What is expected. The required output is the run of lines from the one holding "How do I perform: Click" through the final line of the listing, restated word for word, with no pictures.

((

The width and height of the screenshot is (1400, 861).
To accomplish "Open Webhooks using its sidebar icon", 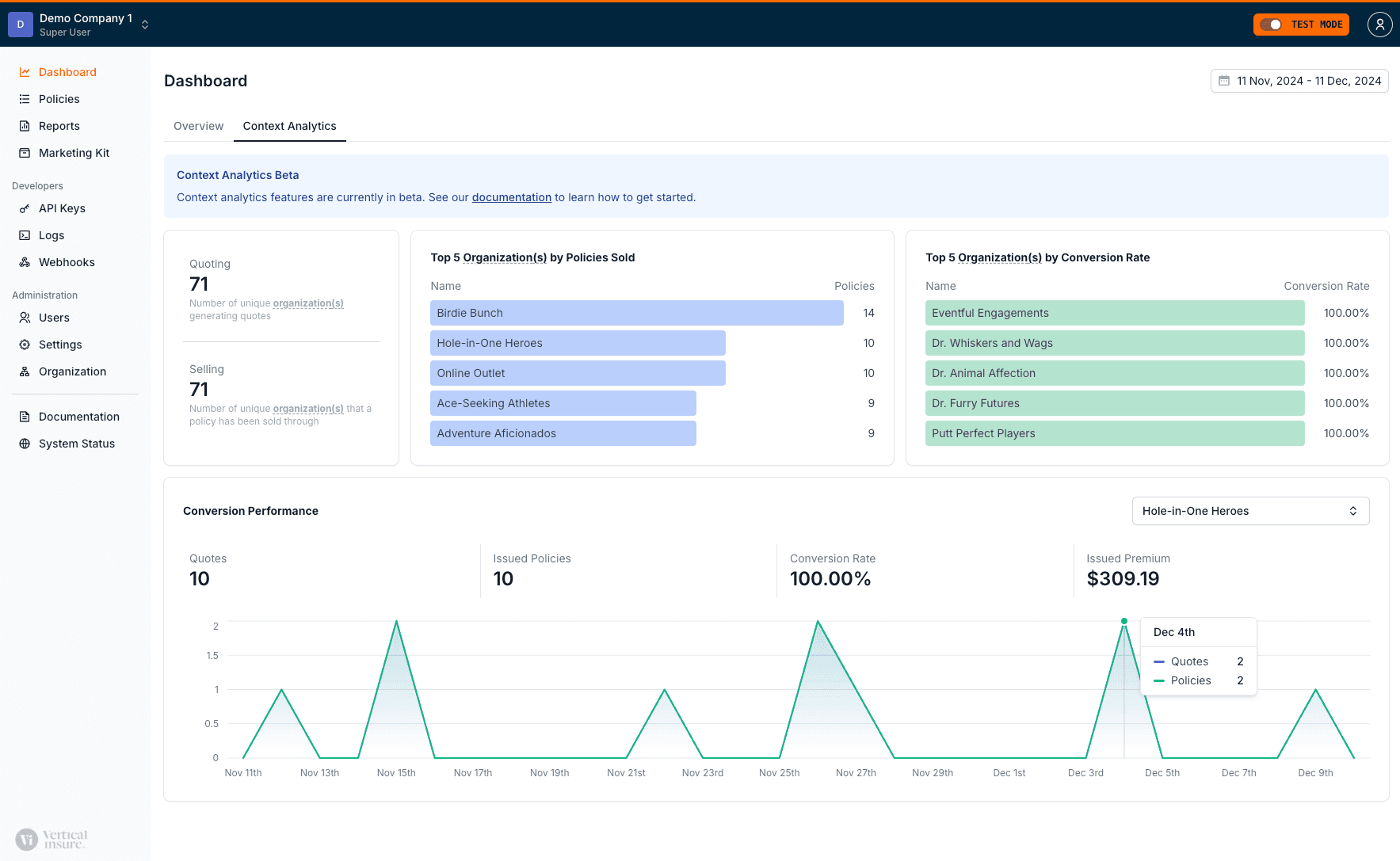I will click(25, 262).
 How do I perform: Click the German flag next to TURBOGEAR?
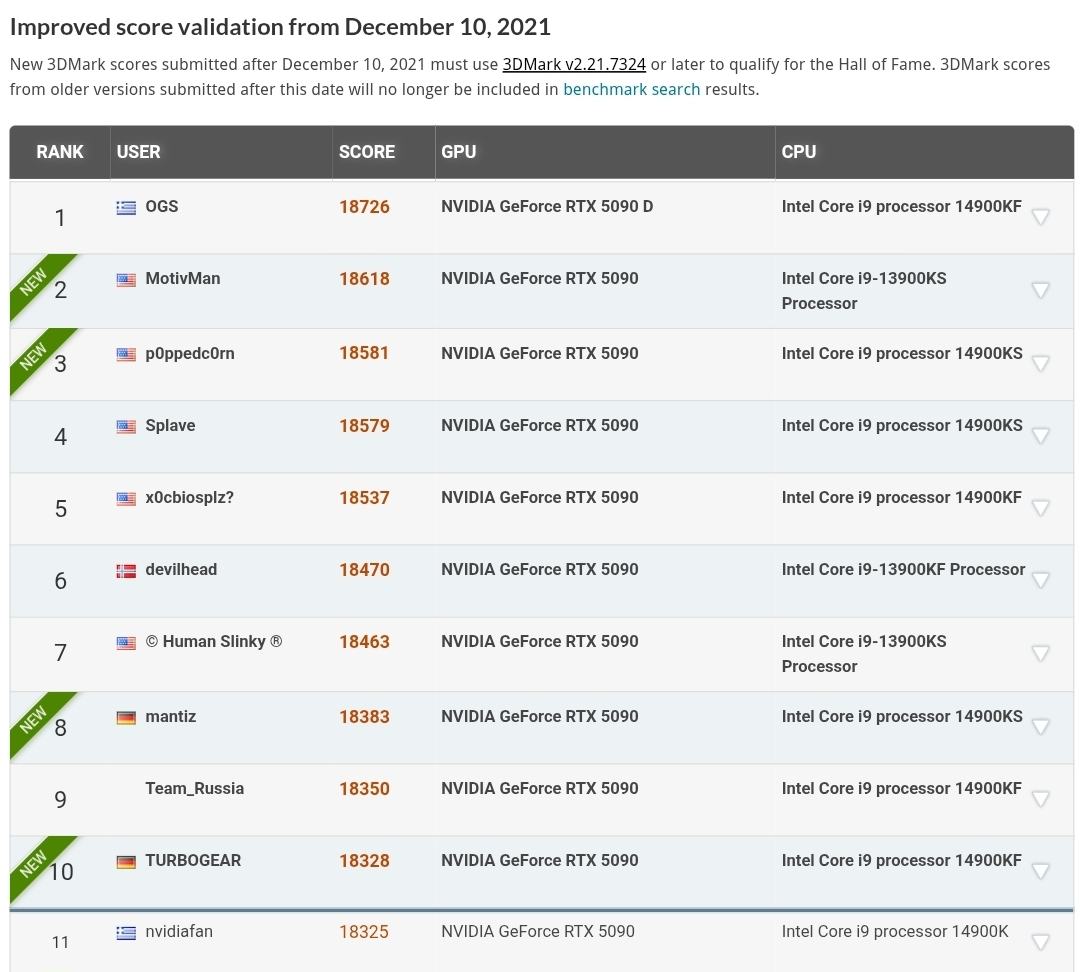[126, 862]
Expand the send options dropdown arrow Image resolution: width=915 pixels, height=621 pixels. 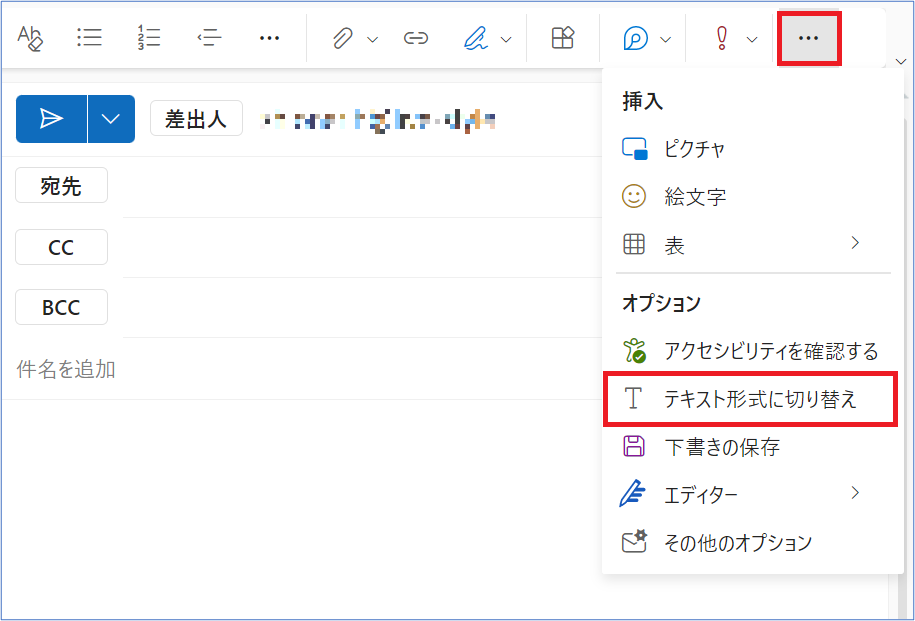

))

Answer to this exercise.
 How do I perform: Click the German flag next to TURBOGEAR?
[126, 862]
Expand the send options dropdown arrow Image resolution: width=915 pixels, height=621 pixels. 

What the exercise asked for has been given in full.